Yellow Rose of Texas
10 December 2001
It's Emily Dickinson's birthday. Which is why this entry title is what it is. You can sing a lot of her poems to the tune of "The Yellow Rose of Texas," as Connie Willis so kindly taught us all. (Or all of us who read that particular piece, anyway.) Just try it: "Beeeeecause I could not stop for death, he kindly stopped for me! The carriage held but just ourselves and Immortality...." Or else, "Iiiii died for beauty, but was scarce adjusted in the tomb! When one who died for truth was lain in an adjoining room...." See? Just right.
(I'm going to listen to some Ben Folds today to get this out of my head.
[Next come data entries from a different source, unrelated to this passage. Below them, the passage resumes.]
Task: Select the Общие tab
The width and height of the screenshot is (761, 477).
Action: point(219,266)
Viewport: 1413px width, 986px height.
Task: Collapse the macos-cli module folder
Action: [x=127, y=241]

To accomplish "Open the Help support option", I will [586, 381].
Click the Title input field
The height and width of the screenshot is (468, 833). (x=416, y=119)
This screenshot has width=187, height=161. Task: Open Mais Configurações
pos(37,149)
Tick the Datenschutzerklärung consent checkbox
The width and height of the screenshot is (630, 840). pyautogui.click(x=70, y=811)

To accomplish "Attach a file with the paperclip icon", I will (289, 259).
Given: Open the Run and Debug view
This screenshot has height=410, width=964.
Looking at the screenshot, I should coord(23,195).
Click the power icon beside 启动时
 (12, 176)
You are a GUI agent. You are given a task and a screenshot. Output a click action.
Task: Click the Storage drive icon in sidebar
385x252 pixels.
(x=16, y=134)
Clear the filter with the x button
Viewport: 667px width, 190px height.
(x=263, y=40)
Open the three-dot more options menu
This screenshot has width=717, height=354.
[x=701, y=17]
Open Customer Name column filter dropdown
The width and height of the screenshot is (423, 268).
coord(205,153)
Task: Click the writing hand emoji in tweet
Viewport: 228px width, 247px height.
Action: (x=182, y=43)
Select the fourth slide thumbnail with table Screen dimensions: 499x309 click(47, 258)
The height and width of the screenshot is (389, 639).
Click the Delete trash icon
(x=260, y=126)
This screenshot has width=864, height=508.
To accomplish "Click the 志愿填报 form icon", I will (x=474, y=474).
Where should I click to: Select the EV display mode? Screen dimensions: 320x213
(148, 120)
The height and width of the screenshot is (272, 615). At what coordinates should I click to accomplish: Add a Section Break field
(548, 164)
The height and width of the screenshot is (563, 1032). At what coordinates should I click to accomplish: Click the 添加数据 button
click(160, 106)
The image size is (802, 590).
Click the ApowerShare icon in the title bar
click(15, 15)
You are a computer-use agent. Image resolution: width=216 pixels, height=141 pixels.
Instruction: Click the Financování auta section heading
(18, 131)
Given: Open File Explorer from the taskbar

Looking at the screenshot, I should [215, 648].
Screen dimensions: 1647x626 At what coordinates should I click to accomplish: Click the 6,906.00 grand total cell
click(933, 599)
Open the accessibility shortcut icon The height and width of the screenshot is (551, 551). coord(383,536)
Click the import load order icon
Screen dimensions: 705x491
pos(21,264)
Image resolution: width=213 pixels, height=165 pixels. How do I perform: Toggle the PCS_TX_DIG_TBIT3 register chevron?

Saturday it was "She'll Be Comin' 'Round the Mountain," "Pop Goes the Weasel," and the very worst songs from "My Fair Lady" and "Oliver." Argh.)
I have an article on Bose-Einstein Condensates at Strange Horizons this week. You should go read it! It's written for the lay person. One person said to me, "It's not that I don't like physics, it's that physics doesn't like me." Well, this is supposed to be friendly physics. And if it's not, let me know where you got lost, and I'll try to help.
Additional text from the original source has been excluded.